The response should consist solely of the line containing "Instruction: Click the" and the lines after it through the end of the listing below, repeated exactly.

EXTRACTED RECORDS

== Segment start ==

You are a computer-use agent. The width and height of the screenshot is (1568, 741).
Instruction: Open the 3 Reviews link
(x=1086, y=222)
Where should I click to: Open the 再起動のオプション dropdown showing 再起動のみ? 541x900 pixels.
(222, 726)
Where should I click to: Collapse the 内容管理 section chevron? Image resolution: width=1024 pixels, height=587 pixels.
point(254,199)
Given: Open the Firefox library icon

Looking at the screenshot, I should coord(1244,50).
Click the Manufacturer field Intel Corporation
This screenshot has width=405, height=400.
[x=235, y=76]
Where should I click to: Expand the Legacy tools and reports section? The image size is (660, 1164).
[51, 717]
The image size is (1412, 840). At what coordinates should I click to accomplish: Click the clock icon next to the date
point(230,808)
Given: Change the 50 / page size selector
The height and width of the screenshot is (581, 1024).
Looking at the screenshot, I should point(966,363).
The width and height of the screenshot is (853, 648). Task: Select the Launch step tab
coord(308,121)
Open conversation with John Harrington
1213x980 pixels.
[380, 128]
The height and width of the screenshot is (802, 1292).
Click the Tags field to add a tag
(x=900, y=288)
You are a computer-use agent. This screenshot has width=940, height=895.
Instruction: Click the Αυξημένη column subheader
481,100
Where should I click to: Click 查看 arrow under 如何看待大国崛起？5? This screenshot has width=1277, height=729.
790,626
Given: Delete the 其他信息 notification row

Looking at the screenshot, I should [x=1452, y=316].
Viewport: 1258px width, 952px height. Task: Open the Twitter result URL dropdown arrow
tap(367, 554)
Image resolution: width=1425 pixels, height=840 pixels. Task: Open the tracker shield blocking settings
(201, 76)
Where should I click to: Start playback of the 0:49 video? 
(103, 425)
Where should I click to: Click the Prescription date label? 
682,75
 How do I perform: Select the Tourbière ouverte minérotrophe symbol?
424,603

== Segment end ==

WRITTEN ANSWER
Instruction: Click the Αυξημένη column subheader
481,100
Where should I click to: Click 查看 arrow under 如何看待大国崛起？5? This screenshot has width=1277, height=729.
790,626
Given: Delete the 其他信息 notification row

Looking at the screenshot, I should [x=1452, y=316].
Viewport: 1258px width, 952px height. Task: Open the Twitter result URL dropdown arrow
tap(367, 554)
Image resolution: width=1425 pixels, height=840 pixels. Task: Open the tracker shield blocking settings
(201, 76)
Where should I click to: Start playback of the 0:49 video? 
(103, 425)
Where should I click to: Click the Prescription date label? 
682,75
 How do I perform: Select the Tourbière ouverte minérotrophe symbol?
424,603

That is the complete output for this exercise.